Summer Brake Check

This post was written by ghoj on July 2, 2013
Posted Under: Tractor Trailer Parts,Trailer Brakes

Traffic Jam

Summertime has come at last, a glorious time of cookouts and lounging by the pool in the blistering heat sipping on cool drinks. Some of us even weather the trip down to the beach on the packed highways and byways full of cars racing to get to the sand and the smell of salt water and fried food. What people don’t realize is that this is a truck driver’s worst nightmare. Roads full of cars bogging them down on their journey to pick up or drop off their scheduled load.

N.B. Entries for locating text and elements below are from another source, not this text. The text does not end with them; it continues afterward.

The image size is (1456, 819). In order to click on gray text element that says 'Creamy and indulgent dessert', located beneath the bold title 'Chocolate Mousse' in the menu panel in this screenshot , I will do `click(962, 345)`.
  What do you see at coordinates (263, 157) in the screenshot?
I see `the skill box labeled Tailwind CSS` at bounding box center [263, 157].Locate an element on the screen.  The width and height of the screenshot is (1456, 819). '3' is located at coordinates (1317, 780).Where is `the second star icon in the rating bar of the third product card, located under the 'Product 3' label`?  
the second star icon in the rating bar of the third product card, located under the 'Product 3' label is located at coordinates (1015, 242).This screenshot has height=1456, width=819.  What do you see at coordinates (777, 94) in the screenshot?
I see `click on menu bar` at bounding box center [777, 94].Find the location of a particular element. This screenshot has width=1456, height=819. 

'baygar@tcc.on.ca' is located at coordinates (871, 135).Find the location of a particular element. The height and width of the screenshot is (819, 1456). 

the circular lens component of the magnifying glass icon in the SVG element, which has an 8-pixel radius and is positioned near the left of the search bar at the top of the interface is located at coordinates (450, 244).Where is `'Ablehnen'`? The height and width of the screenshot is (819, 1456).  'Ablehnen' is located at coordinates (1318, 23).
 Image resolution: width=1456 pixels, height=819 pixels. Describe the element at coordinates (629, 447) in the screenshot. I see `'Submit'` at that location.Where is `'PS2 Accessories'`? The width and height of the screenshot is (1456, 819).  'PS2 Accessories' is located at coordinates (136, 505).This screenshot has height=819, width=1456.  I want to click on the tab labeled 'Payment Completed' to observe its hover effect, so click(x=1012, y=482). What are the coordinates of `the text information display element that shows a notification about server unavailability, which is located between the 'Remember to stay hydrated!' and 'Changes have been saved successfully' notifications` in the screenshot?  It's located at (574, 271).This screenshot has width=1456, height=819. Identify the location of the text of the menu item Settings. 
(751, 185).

During the summertime the braking systems on tractor trailers take a beating. It isn’t just the ominous ‘gator’ with its glistening silver belted teeth waiting to eat your car tire that you need to worry about, it’s the tractor trailer who’s brakes suddenly decided to stop working on the trailer. Suddenly a fifty thousand pound wall is moving at you and the brakes only work on the tractor, effectively halving the stopping speed and power of one of these massive mountains of metal and fiberglass. Heaven only help you if you cut one off and his brakes don’t work, you won’t know what hit you.

Literally.

So what, as a driver, can be done about the brakes on trailers to keep them working consistently and effectively? First you should do your standard walk around pre-trip inspection, if you hear any leaks or see any visual damage done to either the red or blue airlines linking the truck and trailer together. Check your belly lines to see if there is any visual wear or if one of the springs has broken to let them drag. D.O.T. checks these lines first as well and who really wants that ticket?

If you hear any leaks around your trailer tandems, odds are it could be either a line going or coming from an airbag or brake chamber. The same can be said if you hear a leak coming from the red and yellow parking brake on your dash when the trailer is attached, this can many times be a brake chamber back-feeding out through the valve in the dash.

Your brake shoes and drums themselves need to be inspected as well as the slack adjusters and s-cams that keep them working properly. These can fail without there ever being an indication that there was a thing wrong in the first place. Always check to see any damage done.

Nobody wants to be faced with the decision to hit a car that cut them off or roll their trailer on the shoulder because the brakes decided not to work. Check everything, keep an eye on it even if you think it is perfectly fine.

Summer is supposed to be about beaches and relaxation, not accidents and regret. Do what you can now to keep yourself and everyone else happy and safe this summer!